Print artist Marie Bukowski gave a lecture on Feb. 22 about her art installation that has been housed in Albion’s own Elsie Munro Gallery since Jan. 23. Never before have I met someone who is so in touch with both sides of their brain, as her art and lecture exhibited.
The exhibit–recently taken down–consisted of three of Bukowski’s print collections, “Catalyst,” “Sensing Terrains,” and “Cortex,” coming together to form the series Undercurrents. Undercurrents was made up of 26 hand picked prints that all shared a common themes that dealt with Bukowski’s background with science. For example, “Catalyst” was inspired by the ideal movement of a pendulum and the math behind it, while “Sensing Terrains,” and “Cortex,” were both based off of images she saw through a microscope. When talking about these prints, she told us about how much joy and intensity went into making these visually complex works of art, using a similar layering process to achieve a certain visual aesthetic.
The only thing I could think about while admiring these works was how steady and patient her hands must be and how much I envied that. Throughout the gallery, you can see how much detail goes into making even a small part of the print. From the intricate skin-cell-like designs, to the electronic looking patterns. As I looked at pieces from her collection “Cortex,” I got up close to the print and noticed how small and fine these hand drawn patterns were. Whereas in pieces from “Sensing Terrains” it took me a few glances to notice that there were numbers and even a full equation beneath the surface of the print. It was incredible.
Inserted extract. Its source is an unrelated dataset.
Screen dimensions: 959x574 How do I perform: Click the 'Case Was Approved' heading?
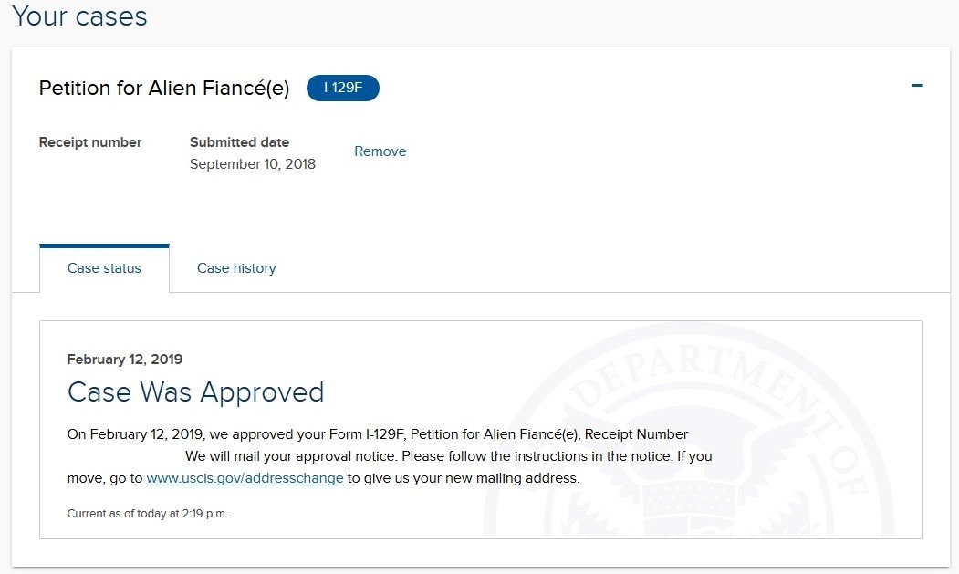tap(195, 392)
Bukowski, a woman who wears many different hats, stressed many times in her lecture her interest in math and science, saying that “math is meditative and relaxing.” Though most people would say that those with the ability to produce amazing art, such as Bukowski, don’t share the same adoration for math, she explained that she uses it to create “perfection in imperfection.”
After hearing the lecture, I went online and looked through all of Bukowski’s collections and had a newfound sense of appreciation for them. I noticed what I hadn’t before, and pressed my face against the computer screen and tried to see the meticulous and precise circles and numbers. Though I love admiring these works of art, seeing them made of pixels and not in person doesn’t do them justice.
Marie Bukowski is a celebrated artist, with exhibits all over America as well as across the pond, in Bulgaria, Croatia, The Netherlands and Romania. The Albion community was lucky enough to house her collection for nearly a month.